Aim of the exercise →
In the data below, find the line that contains "Collapse the side" and the line that contains "Given: Click the Performance gauge icon". Copy both, plus every line between them, exactly.

Data shown →
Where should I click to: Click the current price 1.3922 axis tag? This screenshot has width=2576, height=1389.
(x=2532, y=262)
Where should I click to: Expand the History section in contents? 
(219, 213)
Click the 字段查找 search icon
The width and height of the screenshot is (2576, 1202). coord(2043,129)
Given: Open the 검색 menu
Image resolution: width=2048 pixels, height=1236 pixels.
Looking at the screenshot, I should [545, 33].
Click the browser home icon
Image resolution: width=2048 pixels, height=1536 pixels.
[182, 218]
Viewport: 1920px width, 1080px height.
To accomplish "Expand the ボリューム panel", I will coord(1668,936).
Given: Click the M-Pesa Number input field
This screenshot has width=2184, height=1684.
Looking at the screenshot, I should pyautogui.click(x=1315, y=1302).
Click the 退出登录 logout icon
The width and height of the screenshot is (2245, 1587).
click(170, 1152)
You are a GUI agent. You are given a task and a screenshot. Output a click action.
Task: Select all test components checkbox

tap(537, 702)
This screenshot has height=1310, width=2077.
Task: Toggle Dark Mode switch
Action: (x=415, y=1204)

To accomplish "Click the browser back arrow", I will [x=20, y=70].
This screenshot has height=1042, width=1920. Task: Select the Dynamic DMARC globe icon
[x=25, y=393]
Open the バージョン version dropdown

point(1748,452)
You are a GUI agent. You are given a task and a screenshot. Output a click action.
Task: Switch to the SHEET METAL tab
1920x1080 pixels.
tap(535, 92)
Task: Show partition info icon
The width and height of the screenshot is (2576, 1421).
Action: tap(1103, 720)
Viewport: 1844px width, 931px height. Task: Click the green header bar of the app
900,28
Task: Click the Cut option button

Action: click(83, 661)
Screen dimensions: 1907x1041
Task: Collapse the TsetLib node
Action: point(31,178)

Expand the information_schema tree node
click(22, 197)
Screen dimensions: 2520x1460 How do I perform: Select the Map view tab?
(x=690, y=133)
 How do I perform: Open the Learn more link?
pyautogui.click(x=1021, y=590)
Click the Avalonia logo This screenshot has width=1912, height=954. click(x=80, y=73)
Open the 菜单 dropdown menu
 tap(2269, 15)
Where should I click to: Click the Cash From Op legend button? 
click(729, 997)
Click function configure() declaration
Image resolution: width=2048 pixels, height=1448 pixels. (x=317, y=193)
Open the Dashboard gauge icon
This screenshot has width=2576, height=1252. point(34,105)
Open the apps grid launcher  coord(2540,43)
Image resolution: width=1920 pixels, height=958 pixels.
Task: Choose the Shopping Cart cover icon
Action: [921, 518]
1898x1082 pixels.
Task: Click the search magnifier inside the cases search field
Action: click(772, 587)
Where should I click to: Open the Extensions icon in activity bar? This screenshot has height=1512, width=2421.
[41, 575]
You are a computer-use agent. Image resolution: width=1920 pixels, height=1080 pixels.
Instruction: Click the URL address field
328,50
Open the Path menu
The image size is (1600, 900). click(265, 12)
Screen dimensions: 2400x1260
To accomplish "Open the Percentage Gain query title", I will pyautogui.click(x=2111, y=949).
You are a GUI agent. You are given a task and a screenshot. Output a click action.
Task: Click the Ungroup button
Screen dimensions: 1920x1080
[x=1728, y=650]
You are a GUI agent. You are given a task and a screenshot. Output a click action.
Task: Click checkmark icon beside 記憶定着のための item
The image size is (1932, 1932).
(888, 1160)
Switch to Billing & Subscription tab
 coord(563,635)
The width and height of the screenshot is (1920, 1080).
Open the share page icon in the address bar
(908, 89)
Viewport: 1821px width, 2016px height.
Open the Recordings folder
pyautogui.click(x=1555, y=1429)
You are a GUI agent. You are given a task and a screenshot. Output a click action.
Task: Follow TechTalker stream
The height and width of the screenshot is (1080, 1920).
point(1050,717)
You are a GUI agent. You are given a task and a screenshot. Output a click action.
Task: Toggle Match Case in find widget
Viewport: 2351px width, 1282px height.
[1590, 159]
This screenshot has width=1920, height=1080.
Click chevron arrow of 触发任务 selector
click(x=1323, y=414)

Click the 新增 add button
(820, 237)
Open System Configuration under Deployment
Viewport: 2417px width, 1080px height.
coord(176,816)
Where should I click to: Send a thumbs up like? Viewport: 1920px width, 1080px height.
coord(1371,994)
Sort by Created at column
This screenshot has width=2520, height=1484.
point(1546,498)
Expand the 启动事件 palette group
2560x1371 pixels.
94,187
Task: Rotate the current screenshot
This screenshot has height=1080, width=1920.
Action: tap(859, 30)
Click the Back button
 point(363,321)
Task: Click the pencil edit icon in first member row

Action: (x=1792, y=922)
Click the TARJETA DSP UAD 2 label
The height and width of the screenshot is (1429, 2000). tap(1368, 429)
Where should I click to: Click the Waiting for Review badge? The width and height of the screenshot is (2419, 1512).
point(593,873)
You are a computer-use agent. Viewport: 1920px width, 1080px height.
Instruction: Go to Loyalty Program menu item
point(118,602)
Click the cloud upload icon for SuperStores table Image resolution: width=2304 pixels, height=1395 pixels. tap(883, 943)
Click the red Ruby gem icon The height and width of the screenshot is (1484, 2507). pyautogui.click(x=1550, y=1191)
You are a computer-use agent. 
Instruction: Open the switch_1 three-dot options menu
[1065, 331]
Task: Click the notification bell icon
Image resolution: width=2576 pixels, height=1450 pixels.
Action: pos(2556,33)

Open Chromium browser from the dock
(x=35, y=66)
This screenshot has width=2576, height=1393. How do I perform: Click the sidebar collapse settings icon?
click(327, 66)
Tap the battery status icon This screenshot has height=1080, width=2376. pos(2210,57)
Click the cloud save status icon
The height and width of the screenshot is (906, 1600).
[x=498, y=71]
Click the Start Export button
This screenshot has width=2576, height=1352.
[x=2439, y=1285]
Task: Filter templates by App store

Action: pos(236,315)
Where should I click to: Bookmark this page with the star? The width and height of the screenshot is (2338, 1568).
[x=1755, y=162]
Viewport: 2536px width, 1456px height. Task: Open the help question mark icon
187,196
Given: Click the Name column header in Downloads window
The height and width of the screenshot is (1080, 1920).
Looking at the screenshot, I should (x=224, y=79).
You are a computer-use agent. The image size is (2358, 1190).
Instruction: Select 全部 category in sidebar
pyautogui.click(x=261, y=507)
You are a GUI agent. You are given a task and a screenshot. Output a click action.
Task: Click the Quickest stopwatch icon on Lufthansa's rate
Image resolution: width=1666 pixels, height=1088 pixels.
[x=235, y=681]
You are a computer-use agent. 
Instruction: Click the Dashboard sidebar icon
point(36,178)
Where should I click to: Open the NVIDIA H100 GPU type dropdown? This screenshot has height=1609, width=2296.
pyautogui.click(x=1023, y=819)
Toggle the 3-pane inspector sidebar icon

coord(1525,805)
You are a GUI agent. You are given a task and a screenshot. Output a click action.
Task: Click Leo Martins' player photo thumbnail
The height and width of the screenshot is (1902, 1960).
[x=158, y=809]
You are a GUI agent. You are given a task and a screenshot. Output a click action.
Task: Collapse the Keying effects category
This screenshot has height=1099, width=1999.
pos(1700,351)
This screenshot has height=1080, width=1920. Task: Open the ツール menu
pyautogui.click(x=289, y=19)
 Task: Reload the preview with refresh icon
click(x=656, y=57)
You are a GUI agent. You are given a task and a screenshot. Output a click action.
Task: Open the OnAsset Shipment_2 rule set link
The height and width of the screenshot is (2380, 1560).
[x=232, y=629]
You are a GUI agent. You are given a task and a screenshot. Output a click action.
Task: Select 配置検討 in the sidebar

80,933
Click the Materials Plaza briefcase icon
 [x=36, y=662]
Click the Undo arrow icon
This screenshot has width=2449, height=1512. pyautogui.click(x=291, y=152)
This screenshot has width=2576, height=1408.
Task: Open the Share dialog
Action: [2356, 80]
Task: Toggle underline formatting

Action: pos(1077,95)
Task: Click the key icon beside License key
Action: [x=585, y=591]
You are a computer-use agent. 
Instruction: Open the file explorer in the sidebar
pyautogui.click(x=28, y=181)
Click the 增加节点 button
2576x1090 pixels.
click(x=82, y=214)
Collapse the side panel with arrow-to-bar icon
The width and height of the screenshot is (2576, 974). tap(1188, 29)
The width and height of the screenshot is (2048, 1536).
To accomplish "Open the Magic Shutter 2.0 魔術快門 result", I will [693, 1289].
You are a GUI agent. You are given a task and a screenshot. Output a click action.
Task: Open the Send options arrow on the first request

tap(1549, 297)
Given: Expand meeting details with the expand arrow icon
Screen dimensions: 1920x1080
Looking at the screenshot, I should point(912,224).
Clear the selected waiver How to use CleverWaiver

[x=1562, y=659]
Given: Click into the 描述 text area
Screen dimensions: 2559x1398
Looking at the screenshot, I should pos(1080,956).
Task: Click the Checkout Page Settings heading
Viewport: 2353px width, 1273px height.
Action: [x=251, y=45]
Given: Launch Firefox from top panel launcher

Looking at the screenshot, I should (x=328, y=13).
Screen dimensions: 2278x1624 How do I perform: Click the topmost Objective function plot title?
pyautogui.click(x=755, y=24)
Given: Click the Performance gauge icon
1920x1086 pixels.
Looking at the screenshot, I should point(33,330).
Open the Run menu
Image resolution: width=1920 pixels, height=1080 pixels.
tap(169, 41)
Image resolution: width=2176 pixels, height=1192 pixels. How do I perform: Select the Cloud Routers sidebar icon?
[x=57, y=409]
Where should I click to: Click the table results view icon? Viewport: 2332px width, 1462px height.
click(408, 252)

Finished exercise →
Collapse the side panel with arrow-to-bar icon
The width and height of the screenshot is (2576, 974). tap(1188, 29)
The width and height of the screenshot is (2048, 1536).
To accomplish "Open the Magic Shutter 2.0 魔術快門 result", I will [693, 1289].
You are a GUI agent. You are given a task and a screenshot. Output a click action.
Task: Open the Send options arrow on the first request

tap(1549, 297)
Given: Expand meeting details with the expand arrow icon
Screen dimensions: 1920x1080
Looking at the screenshot, I should point(912,224).
Clear the selected waiver How to use CleverWaiver

[x=1562, y=659]
Given: Click into the 描述 text area
Screen dimensions: 2559x1398
Looking at the screenshot, I should pos(1080,956).
Task: Click the Checkout Page Settings heading
Viewport: 2353px width, 1273px height.
Action: [x=251, y=45]
Given: Launch Firefox from top panel launcher

Looking at the screenshot, I should (x=328, y=13).
Screen dimensions: 2278x1624 How do I perform: Click the topmost Objective function plot title?
pyautogui.click(x=755, y=24)
Given: Click the Performance gauge icon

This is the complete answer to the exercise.